Cornish Capers

Lady Argante reminisces...

(Nb the pictures are fairly large - you are warned!)

As old members will already know, each term the Arthurian Society undertakes a 'pilgrimage' to a part of Britain with strong Arthurian associations. These pilgrimages take the form of a day trip in Michaelmas term, a week-end in Hilary, and a week after the end of Trinity term (10th week - put it in your diary!).

This year the summer pilgrimage took us to Cornwall, whose Arthurian associations are well-known. So 9 o'clock on the morning of Sunday 25 June saw eleven Arthurian pilgrims waiting outside Trinity gates in Broad Street, where (for the first time in recorded society history) the minibus actually showed up on time.

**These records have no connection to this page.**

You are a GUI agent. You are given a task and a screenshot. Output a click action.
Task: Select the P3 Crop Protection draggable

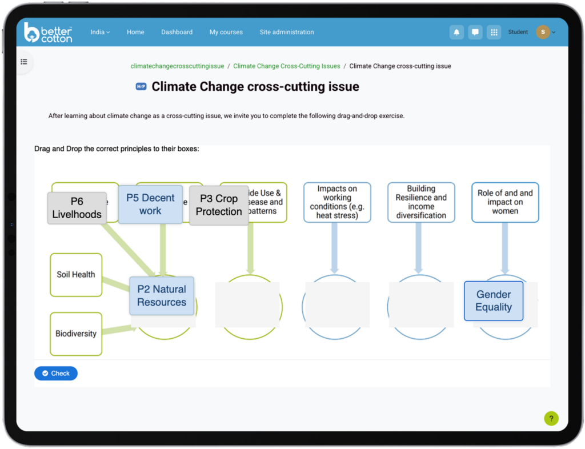[x=219, y=205]
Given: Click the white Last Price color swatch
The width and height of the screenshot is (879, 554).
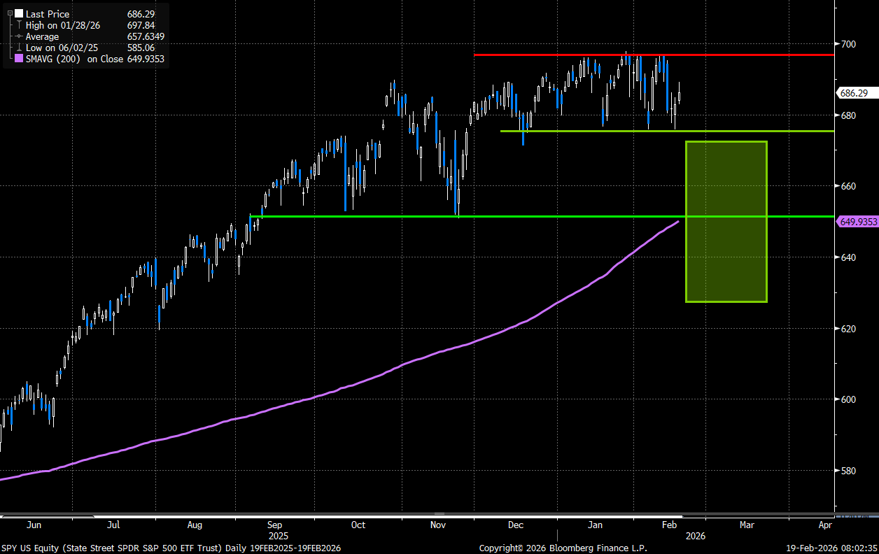Looking at the screenshot, I should point(19,14).
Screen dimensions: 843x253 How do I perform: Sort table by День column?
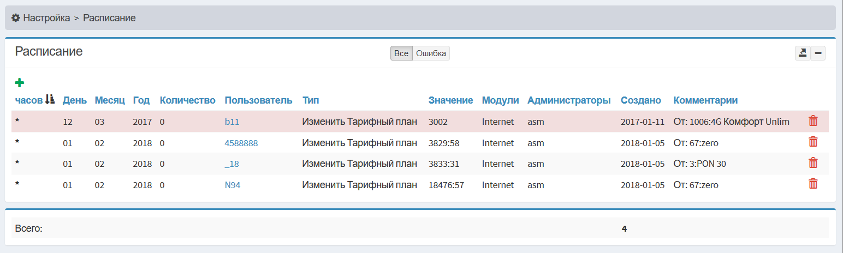(x=74, y=100)
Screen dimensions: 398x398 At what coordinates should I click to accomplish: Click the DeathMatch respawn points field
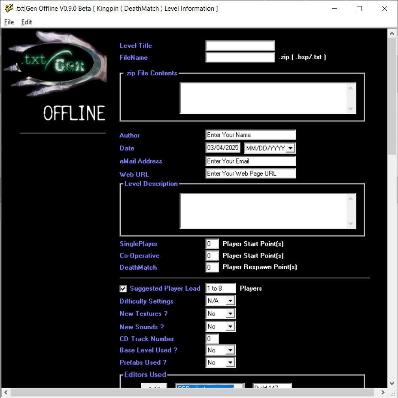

On our way westward we drove past Stonehenge (the legendary burial place of Uther Pendragon, said to have been magically transported to Salisbury Plain from Ireland by Merlin) and stopped for lunch in Exeter, where we visited the gothic cathedral. We had rented a cottage near St Agnes on the Cornish north coast, so our way took us through Bodmin Moor. There we visited Dozmary Pool, the place (well, one of them...) where Sir Bedivere is said to have thrown Excalibur after the battle of Camlann, at Arthur's command. Alas, we spotted no arm clad in white samite, but Craig struck a very knightly pose and had his picture taken a great many times. There was also the obligatory skipping of stones, which resulted in photographs apparently showing James and Andrew dancing the 'twist'.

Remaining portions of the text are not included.